*Task*
Reproduce word for word the part of the CSV file guidance below starting with "We recommend using" and going on through "OK to continue.".

*Extract*
******

We recommend using UTF-8 encoded CSV files. Other encodings are accepted but are harder to troubleshoot in case of errors.

In Microsoft Excel, the recommended save format is CSV UTF-8 (Comma delimited) (*.csv), available from File → Save As → File Format. This is the safest option for non-ASCII characters (accents, non-Latin scripts).

Formatting

Most users open and edit CSV files in a spreadsheet program — Microsoft Excel, Google Sheets, Apple Numbers, or LibreOffice Calc. All of these can introduce errors at save time, such as trailing commas added when a column is removed in Excel, or column types being auto-converted (phone numbers turning into scientific notation, leading zeros being stripped).

Tips by tool:

  • Microsoft Excel — Use File → Save As → CSV UTF-8 (Comma delimited). If you see "this file type only saves the active worksheet," click OK to continue.

  • Google Sheets — Use File → Download → Comma Separated Values (.csv). Google Sheets exports as UTF-8 by default.

  • Apple Numbers — Use File → Export To → CSV… and choose the UTF-8 text encoding option.

  • LibreOffice Calc — Use File → Save As, choose Text CSV (.csv), and select UTF-8 in the export dialog.

******

*Stored data*
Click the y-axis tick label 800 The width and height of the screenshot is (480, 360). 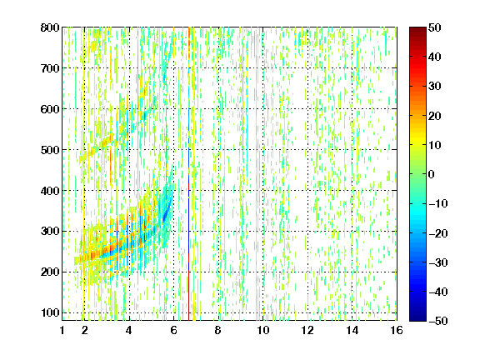click(50, 28)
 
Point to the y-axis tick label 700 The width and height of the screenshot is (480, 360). click(50, 68)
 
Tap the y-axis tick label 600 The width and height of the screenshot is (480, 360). click(50, 109)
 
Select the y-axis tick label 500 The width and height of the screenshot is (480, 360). click(50, 150)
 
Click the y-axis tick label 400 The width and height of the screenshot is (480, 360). click(50, 191)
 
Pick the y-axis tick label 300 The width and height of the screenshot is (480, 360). click(50, 232)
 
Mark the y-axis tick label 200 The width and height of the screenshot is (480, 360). click(50, 272)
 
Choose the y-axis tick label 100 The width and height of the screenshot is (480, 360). click(50, 312)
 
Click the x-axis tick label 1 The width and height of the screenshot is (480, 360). click(62, 330)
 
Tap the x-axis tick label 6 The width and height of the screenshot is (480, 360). click(174, 330)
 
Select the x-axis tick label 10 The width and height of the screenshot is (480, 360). click(263, 330)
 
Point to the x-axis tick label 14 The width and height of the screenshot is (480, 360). click(352, 330)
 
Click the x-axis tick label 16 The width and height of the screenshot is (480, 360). click(397, 330)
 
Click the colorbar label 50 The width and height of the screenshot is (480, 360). click(434, 28)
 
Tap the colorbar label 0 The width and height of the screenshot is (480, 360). click(432, 174)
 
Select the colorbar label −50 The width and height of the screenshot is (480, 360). click(438, 321)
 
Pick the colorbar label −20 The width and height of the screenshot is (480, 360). click(438, 233)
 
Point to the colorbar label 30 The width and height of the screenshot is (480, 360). click(434, 87)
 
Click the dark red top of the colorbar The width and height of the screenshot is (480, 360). click(418, 30)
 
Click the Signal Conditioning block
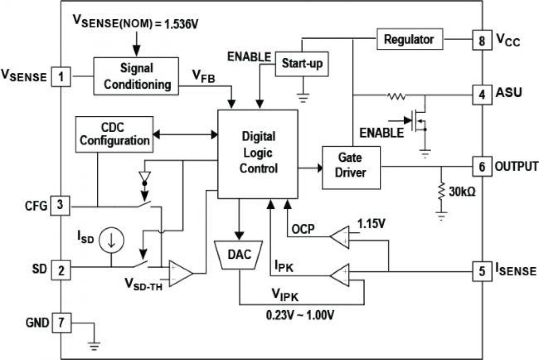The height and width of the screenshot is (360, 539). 136,76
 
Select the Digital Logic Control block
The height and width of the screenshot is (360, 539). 258,154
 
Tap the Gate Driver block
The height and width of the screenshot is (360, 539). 351,167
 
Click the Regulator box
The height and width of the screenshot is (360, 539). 409,39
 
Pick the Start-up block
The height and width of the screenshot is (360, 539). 302,64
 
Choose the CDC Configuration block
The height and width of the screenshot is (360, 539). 115,134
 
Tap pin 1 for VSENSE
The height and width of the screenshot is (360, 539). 61,77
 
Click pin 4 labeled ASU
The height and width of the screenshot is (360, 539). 482,93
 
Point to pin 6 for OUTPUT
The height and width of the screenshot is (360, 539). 482,166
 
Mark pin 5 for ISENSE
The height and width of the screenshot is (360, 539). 482,271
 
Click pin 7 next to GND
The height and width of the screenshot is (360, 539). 61,322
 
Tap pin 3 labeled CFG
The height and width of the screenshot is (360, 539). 61,206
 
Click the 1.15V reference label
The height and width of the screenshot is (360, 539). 372,224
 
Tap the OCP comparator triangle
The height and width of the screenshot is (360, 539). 340,237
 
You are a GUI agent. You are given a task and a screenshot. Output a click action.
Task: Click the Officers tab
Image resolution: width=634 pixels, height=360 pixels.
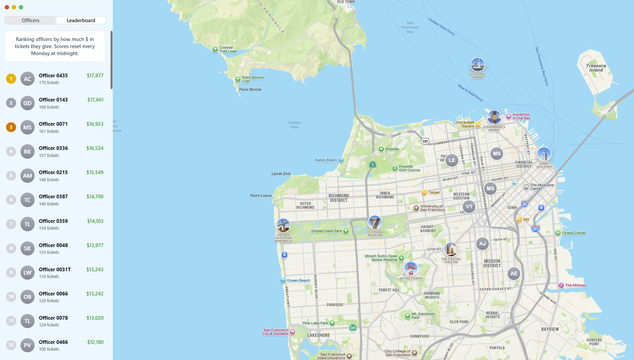[x=31, y=21]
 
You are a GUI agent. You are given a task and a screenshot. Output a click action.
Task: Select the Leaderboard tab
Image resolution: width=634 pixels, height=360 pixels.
[x=81, y=21]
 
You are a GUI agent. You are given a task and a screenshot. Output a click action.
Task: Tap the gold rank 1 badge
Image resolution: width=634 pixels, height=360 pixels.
[x=11, y=79]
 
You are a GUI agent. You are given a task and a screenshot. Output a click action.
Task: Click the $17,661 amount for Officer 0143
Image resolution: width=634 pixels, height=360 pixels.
[x=95, y=100]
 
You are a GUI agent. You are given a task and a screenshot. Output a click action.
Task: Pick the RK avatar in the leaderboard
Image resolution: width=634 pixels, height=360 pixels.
[x=28, y=152]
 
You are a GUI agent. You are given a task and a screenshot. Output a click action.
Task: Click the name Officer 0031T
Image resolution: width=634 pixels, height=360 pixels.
[x=55, y=270]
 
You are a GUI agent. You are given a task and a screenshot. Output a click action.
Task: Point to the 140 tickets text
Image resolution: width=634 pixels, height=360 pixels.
[x=49, y=204]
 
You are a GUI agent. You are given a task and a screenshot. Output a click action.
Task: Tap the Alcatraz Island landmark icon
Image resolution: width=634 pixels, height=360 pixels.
[x=477, y=65]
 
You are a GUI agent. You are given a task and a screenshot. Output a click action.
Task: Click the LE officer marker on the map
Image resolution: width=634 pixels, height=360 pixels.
[x=452, y=160]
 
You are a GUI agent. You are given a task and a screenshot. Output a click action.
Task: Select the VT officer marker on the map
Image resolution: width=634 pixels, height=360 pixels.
[x=469, y=207]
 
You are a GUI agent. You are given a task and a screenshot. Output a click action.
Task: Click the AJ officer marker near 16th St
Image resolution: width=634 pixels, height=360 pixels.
[x=482, y=244]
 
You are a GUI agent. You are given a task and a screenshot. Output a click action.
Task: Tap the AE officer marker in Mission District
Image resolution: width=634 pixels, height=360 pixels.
[x=514, y=274]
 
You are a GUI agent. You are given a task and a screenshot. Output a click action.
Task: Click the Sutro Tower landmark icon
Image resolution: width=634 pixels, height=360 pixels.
[x=411, y=269]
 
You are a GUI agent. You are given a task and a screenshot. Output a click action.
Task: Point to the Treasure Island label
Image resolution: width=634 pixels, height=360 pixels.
[x=596, y=68]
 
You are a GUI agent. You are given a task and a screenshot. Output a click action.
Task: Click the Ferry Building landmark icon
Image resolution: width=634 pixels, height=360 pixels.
[x=544, y=155]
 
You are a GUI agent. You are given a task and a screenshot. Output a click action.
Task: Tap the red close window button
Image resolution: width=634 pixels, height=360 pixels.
[x=7, y=7]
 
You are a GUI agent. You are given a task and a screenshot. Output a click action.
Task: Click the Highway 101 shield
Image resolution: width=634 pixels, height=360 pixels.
[x=425, y=141]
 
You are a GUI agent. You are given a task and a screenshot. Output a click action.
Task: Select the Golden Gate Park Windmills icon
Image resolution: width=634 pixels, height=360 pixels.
[x=283, y=225]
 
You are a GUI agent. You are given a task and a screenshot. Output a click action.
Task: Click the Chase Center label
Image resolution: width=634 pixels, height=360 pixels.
[x=574, y=233]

******

*Worked solution*
We recommend using UTF-8 encoded CSV files. Other encodings are accepted but are harder to troubleshoot in case of errors.

In Microsoft Excel, the recommended save format is CSV UTF-8 (Comma delimited) (*.csv), available from File → Save As → File Format. This is the safest option for non-ASCII characters (accents, non-Latin scripts).

Formatting

Most users open and edit CSV files in a spreadsheet program — Microsoft Excel, Google Sheets, Apple Numbers, or LibreOffice Calc. All of these can introduce errors at save time, such as trailing commas added when a column is removed in Excel, or column types being auto-converted (phone numbers turning into scientific notation, leading zeros being stripped).

Tips by tool:

  • Microsoft Excel — Use File → Save As → CSV UTF-8 (Comma delimited). If you see "this file type only saves the active worksheet," click OK to continue.